SUPPLIED MATERIAL -
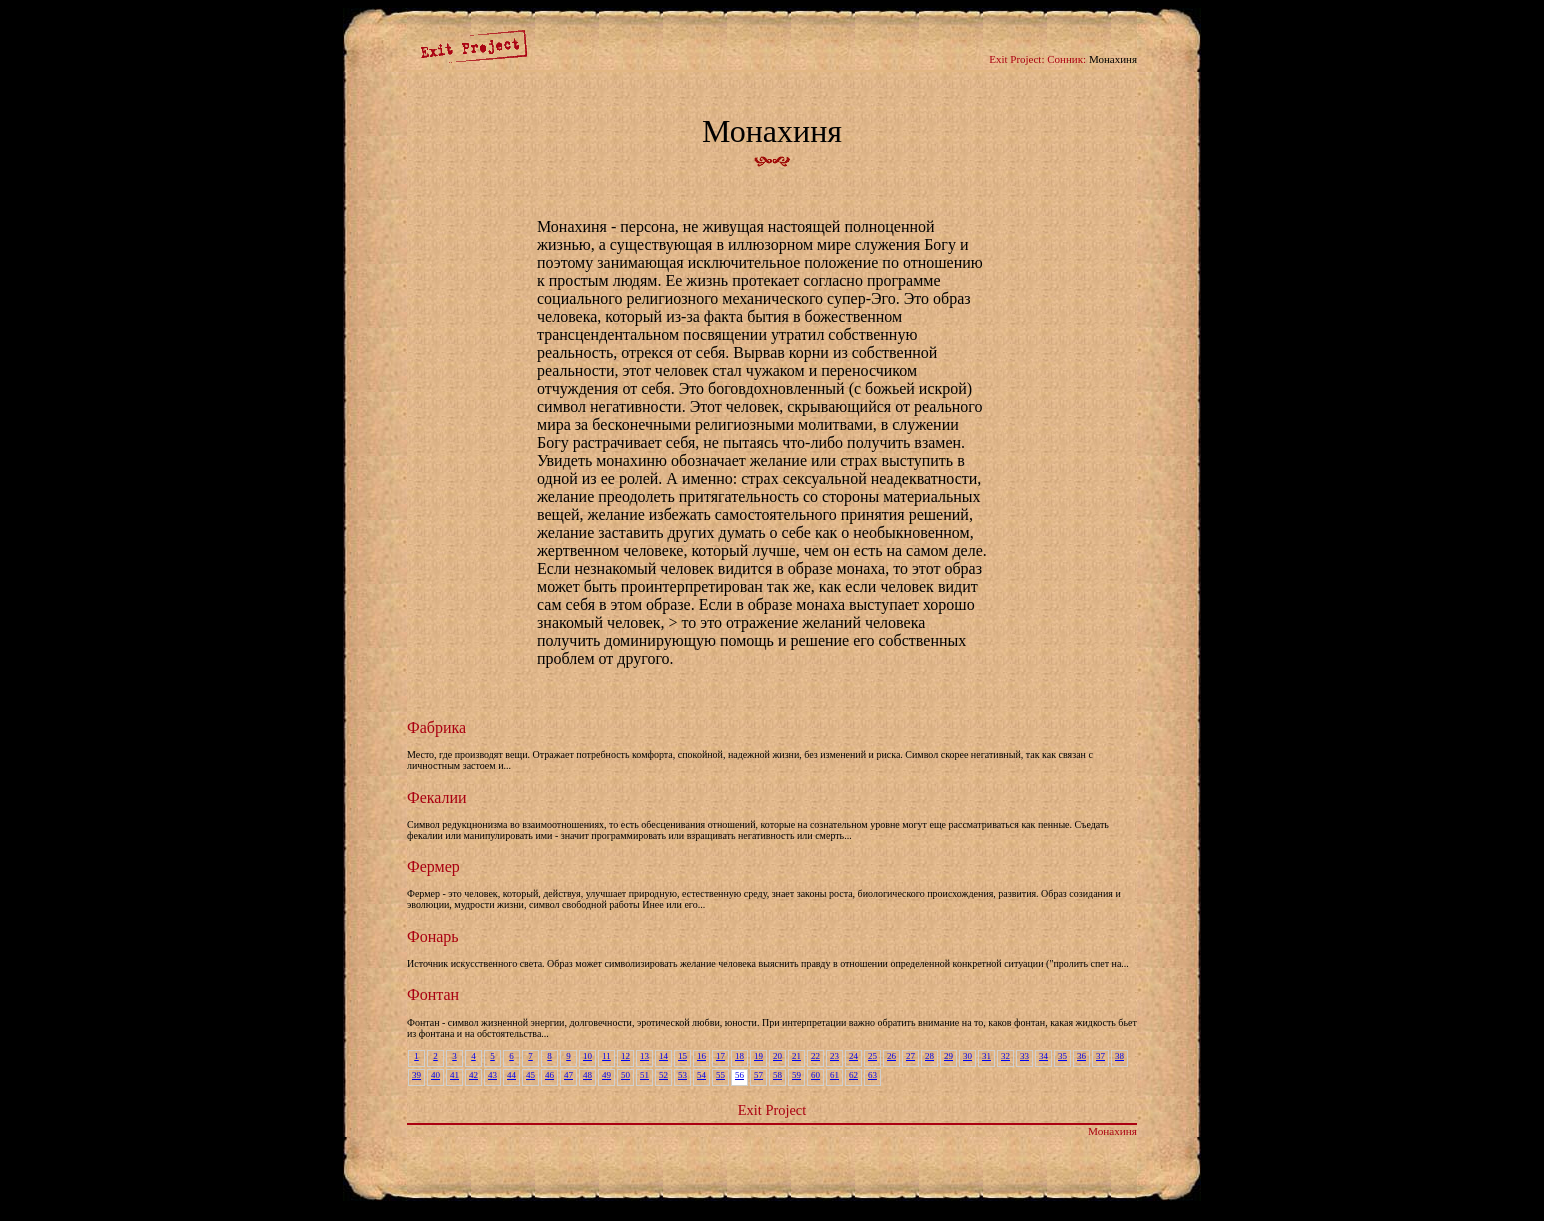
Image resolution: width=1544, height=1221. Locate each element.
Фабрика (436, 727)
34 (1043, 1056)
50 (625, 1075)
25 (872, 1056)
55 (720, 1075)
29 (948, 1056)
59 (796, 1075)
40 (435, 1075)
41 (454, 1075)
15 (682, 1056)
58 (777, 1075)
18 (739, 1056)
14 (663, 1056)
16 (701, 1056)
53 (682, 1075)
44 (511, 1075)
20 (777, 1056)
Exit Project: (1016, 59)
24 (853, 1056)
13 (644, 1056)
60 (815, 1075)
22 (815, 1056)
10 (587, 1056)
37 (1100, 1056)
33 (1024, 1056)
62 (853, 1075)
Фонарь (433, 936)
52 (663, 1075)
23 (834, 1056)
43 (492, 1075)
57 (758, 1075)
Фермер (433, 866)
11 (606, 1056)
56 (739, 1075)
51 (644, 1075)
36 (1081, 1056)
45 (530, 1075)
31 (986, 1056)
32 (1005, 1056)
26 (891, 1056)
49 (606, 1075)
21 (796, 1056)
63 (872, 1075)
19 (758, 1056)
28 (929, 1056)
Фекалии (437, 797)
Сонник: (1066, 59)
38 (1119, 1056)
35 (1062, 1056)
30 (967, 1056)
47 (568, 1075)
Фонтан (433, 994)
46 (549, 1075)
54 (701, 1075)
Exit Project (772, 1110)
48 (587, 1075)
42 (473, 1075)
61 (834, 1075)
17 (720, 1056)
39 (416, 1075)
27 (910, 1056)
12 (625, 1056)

* * *

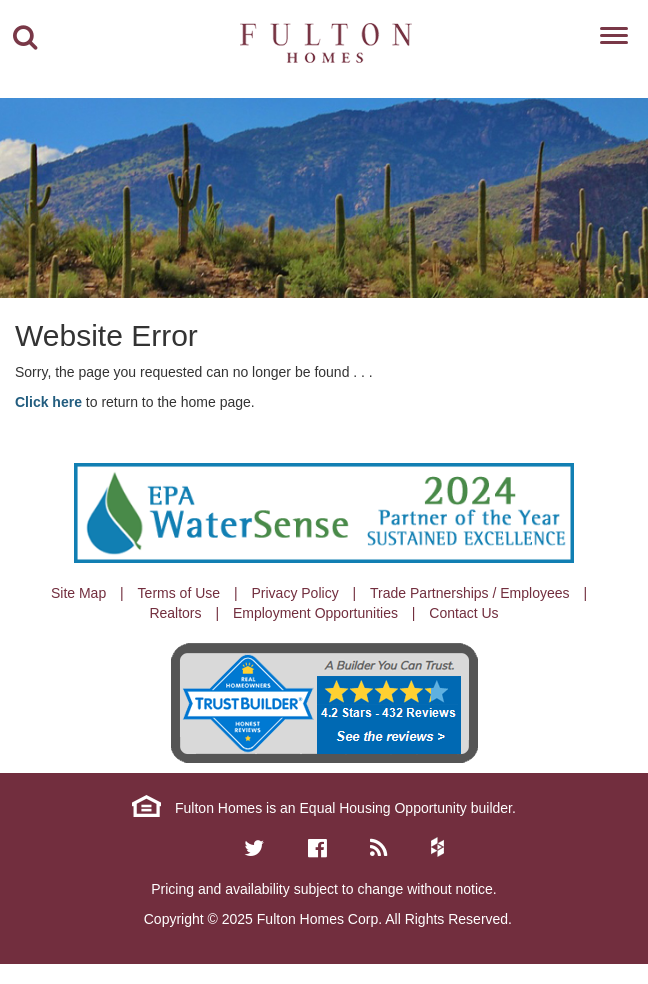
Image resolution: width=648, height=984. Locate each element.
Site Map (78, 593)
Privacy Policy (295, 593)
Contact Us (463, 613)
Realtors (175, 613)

---

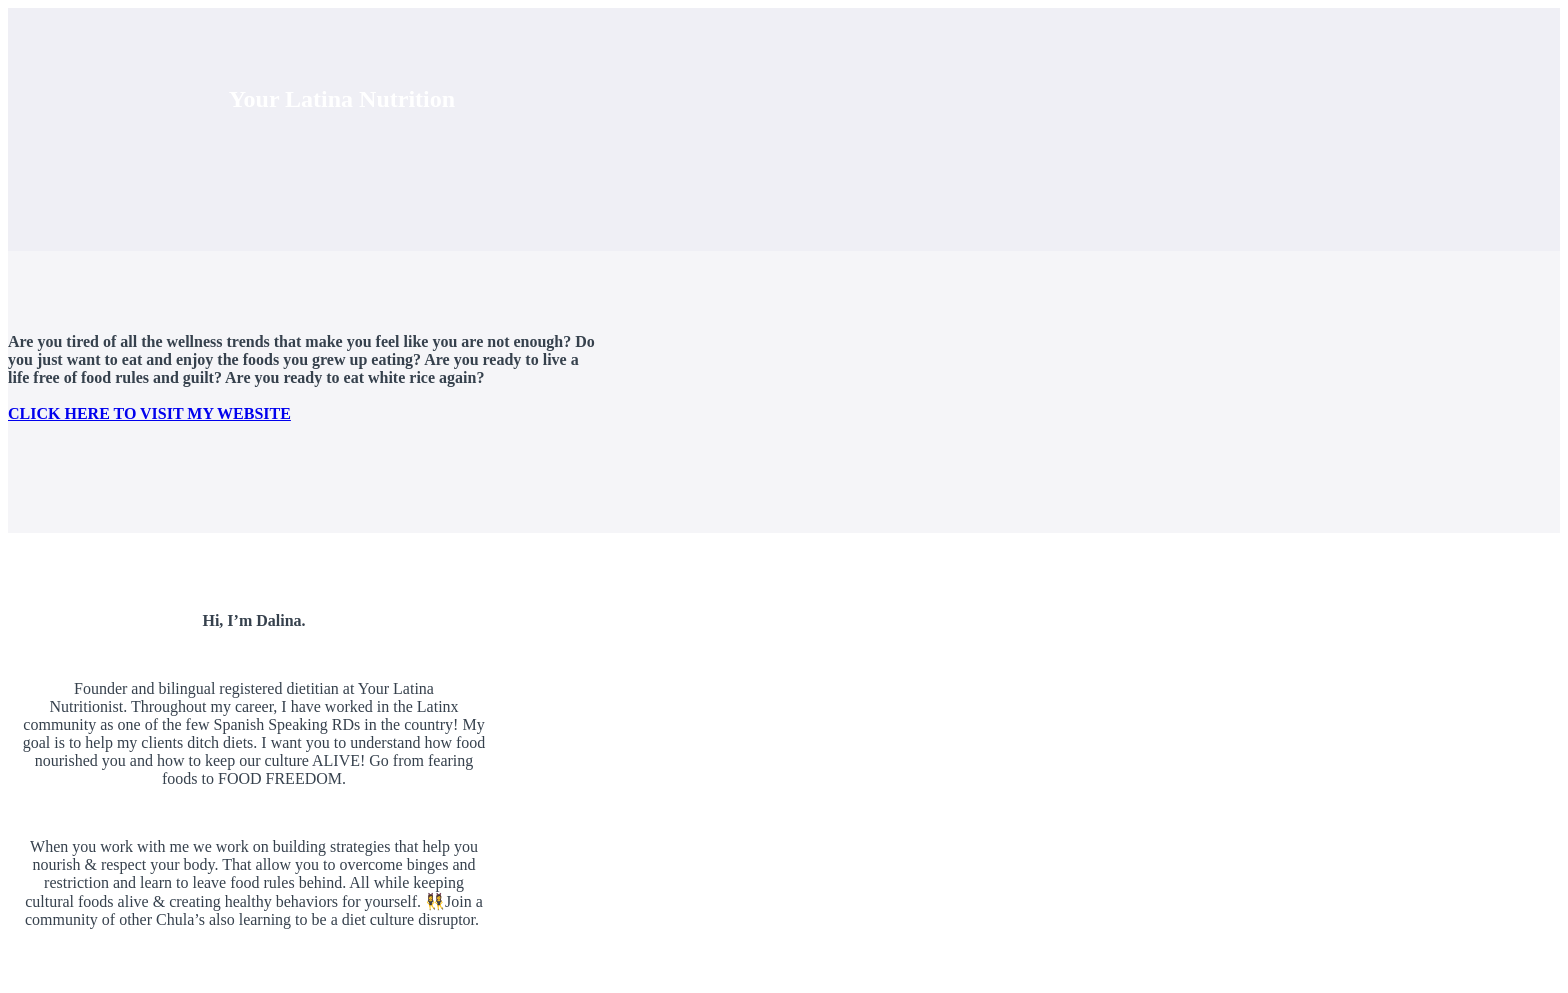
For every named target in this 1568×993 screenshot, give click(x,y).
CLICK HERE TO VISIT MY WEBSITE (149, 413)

EXERCISE PROMPT - Pull out every line of the material above that contains the string "width", and copy each one in full.

RESPONSE TO THIS EXERCISE -
Image resolution: width=1544, height=1221. Locate each element.
Image resolution: width=648, height=984. Locate each element.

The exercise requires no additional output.